Assigned task
From the data below, repeat exactly the lines from the line with "Given: Switch to the index.jsp tab" to the line with "You are a GUI", both included.

________________________

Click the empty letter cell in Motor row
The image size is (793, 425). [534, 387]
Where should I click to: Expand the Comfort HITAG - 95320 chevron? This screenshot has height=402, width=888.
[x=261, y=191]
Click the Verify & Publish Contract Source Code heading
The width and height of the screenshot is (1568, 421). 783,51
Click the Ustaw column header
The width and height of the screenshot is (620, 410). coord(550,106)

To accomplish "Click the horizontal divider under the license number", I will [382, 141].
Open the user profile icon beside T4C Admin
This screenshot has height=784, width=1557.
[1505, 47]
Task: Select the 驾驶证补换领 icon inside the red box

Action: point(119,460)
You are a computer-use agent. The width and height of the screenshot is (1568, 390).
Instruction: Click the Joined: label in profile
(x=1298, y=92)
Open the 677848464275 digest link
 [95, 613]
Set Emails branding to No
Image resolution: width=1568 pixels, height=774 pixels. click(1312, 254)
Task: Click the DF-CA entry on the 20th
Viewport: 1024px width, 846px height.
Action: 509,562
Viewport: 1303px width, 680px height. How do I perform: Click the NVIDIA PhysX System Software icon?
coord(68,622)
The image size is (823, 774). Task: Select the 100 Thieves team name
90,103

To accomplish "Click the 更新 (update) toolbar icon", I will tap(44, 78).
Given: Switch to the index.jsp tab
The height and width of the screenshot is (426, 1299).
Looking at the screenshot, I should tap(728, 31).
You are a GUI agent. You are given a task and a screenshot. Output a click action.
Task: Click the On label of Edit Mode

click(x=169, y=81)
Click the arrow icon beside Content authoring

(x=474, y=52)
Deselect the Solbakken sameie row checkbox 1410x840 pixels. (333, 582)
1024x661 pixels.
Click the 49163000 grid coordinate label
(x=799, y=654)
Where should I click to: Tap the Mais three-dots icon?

________________________

Solution below
Given: Switch to the index.jsp tab
The height and width of the screenshot is (426, 1299).
Looking at the screenshot, I should tap(728, 31).
You are a GUI agent. You are given a task and a screenshot. Output a click action.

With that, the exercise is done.